I picked Mercer over Duke.

Yes, it’s the single greatest pick I’ve ever made in my history of filling out brackets.

How did I do it? Had I analyzed dozens of Mercer games and knew they were a tough matchup for a higher seed?

Nope.

Did I take notice of Duke’s habit of losing to lower ranked teams and decided to gamble with Mercer?

Nope.

I didn’t even know I was picking Mercer. I just trusted my instincts.

I lacked the time to watch a lot of college basketball this year, so when tournament time rolled around I relied on The Wall Street Journal’s “Blind Bracket.” It’s a unique tool that lets you pick games without knowing what team you are choosing. Instead, you are given a one sentence blurb on the team, what their seed and RPI rage was, and a 1-5 rating in various categories such as “offense” and “hot streak.” For example:

blindbracket

I was drawn to a mid-major team that featured a veteran core and had defeated a top 25 team during the season. They also had high marks in the “three point shooting” and “hot streak” categories, which I tend to think fuels most upsets in March.

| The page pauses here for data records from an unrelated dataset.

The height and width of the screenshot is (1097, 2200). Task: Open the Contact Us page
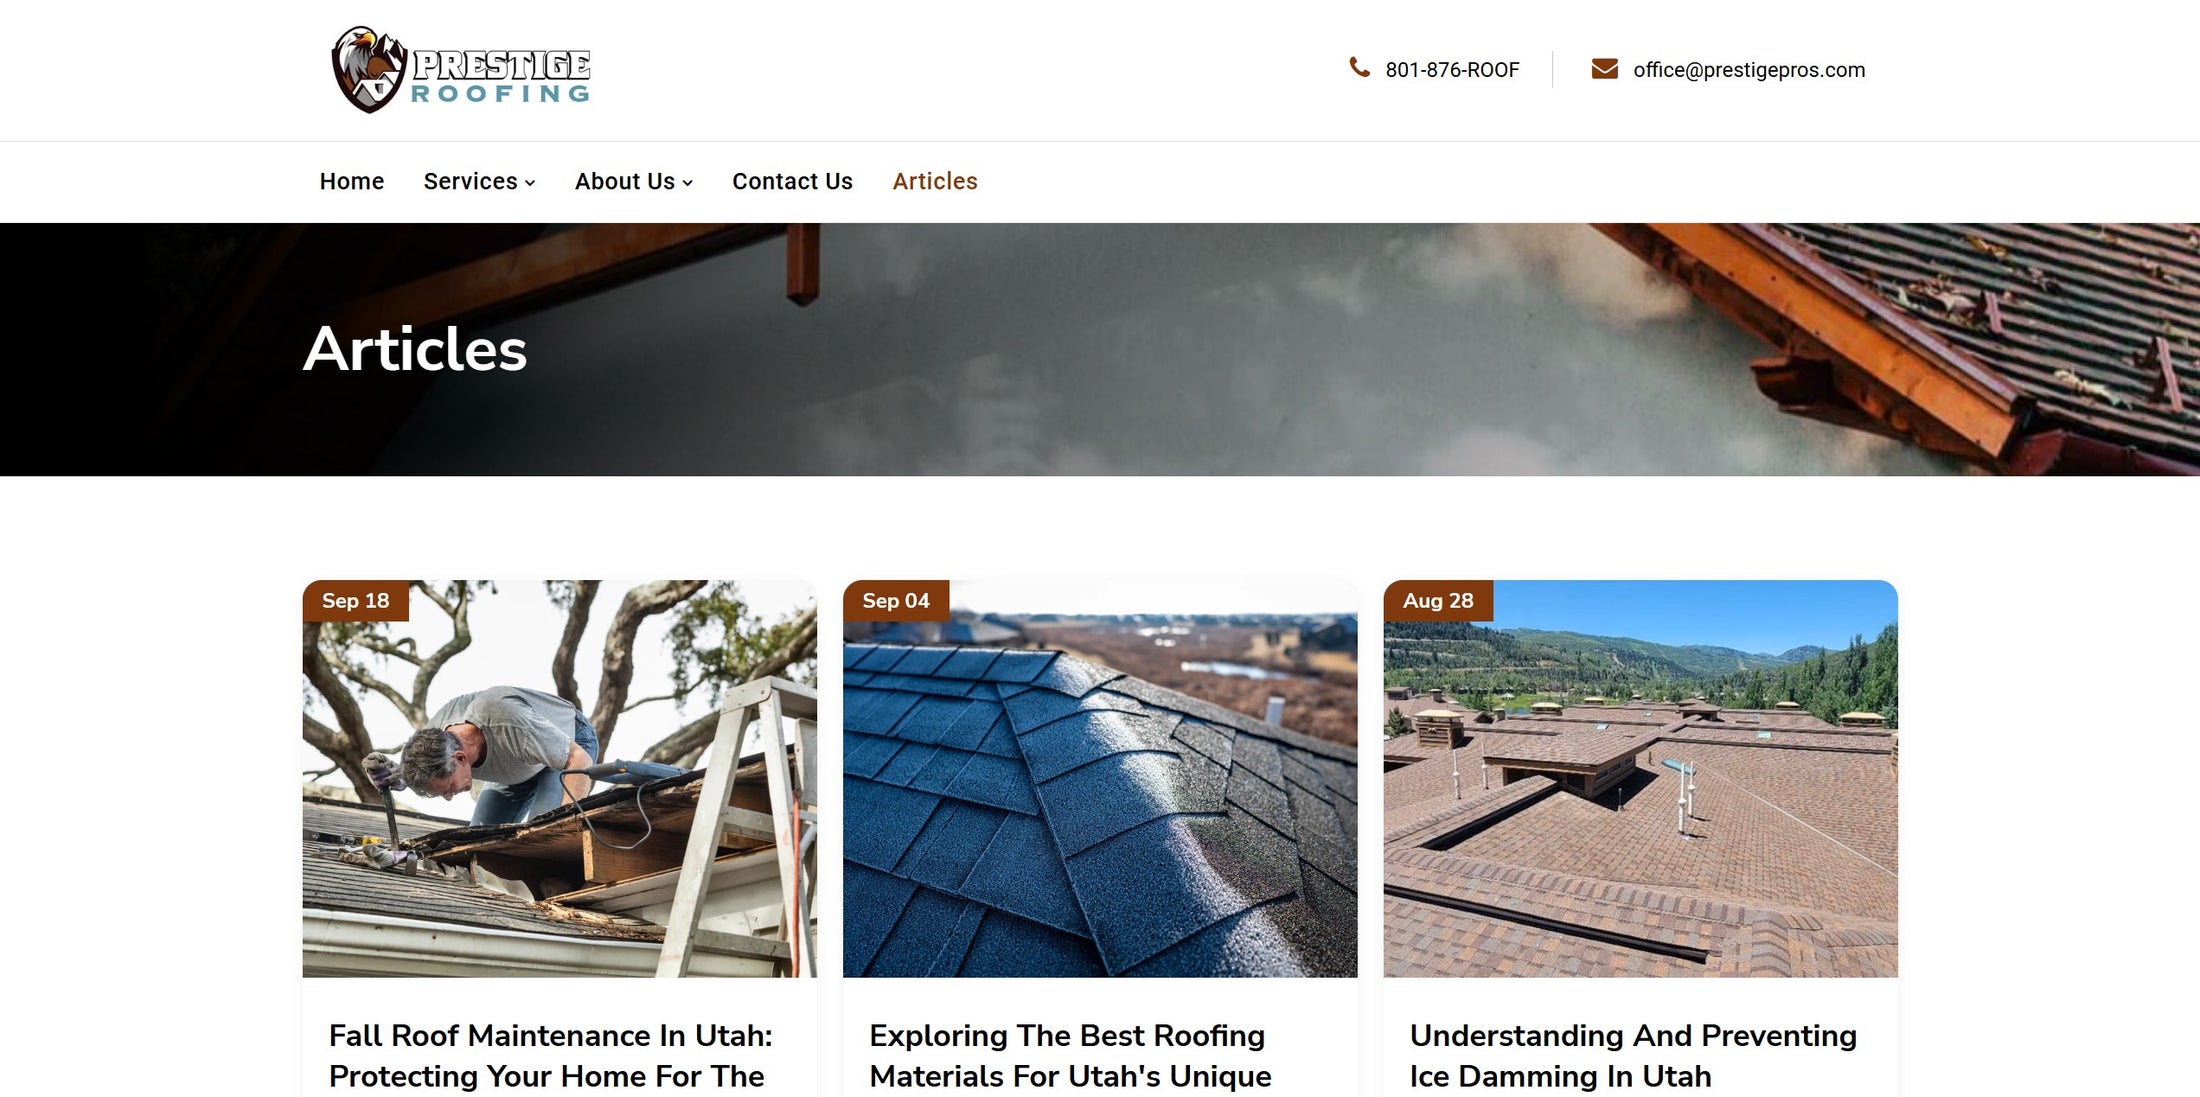pyautogui.click(x=792, y=181)
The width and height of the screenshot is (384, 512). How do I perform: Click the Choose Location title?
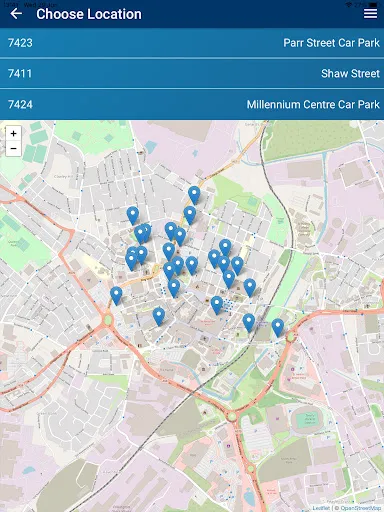pyautogui.click(x=89, y=14)
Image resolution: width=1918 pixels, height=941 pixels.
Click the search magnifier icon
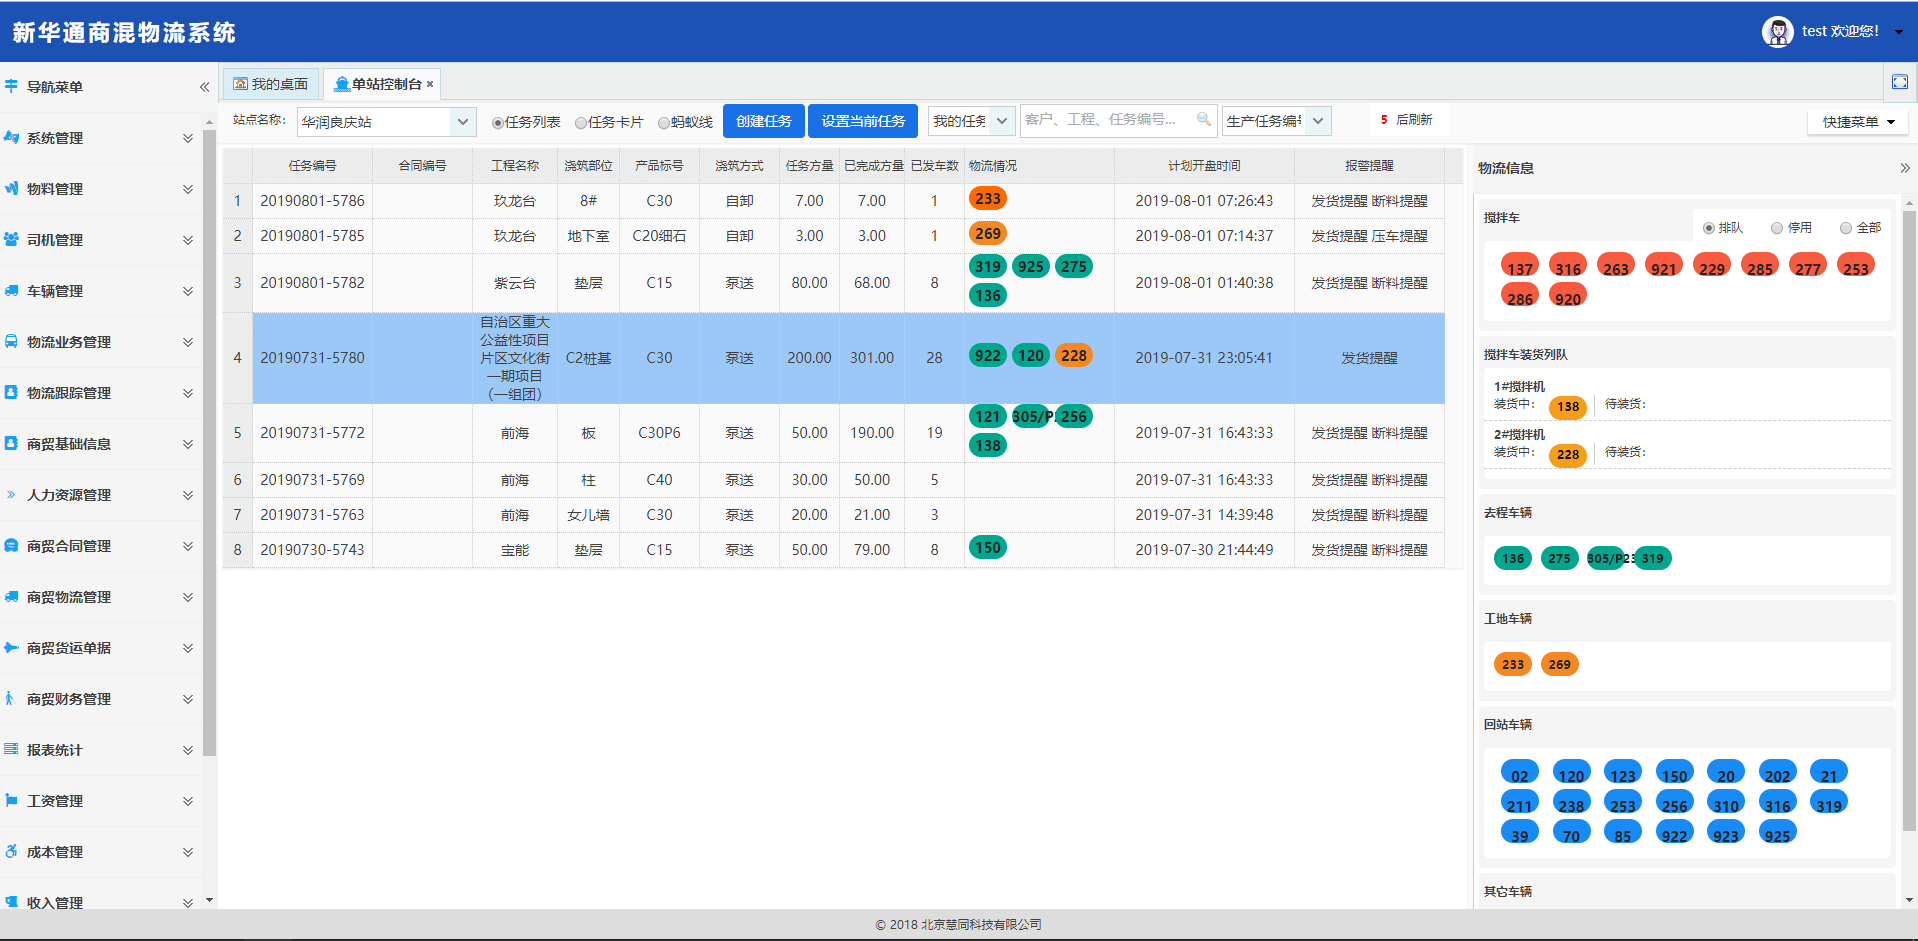click(1204, 120)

I really liked this team, so I kept picking them. When I finished the bracket, it was reveled that I had picked Mercer to go to the Elite 8! Ridiculous! Not only would a 14 seed have to upset a 3 seed, they would have to pull off a series of upsets and make one of the most memorable March runs.

I decided to enter my “blind bracket” in a bracket pool. I thought long and hard about altering my Mercer pick. I asked multiple people for advice; they all said that I should definitely choose Duke instead of Mercer.

But, before I knew the actual teams, I knew what I liked. My instincts told me team A would beat team B. I didn’t want to let a name override how I actually felt. So, I trusted my instincts. Now, I can tell everyone that I picked Mercer over Duke. It feels good. Damn good.

Was there a time when you went against the grain, trusted your instincts, and ended up being right? How close did you come to abandoning those instincts? What made you trust them in the final seconds?

Maybe we should all trust our instincts more often.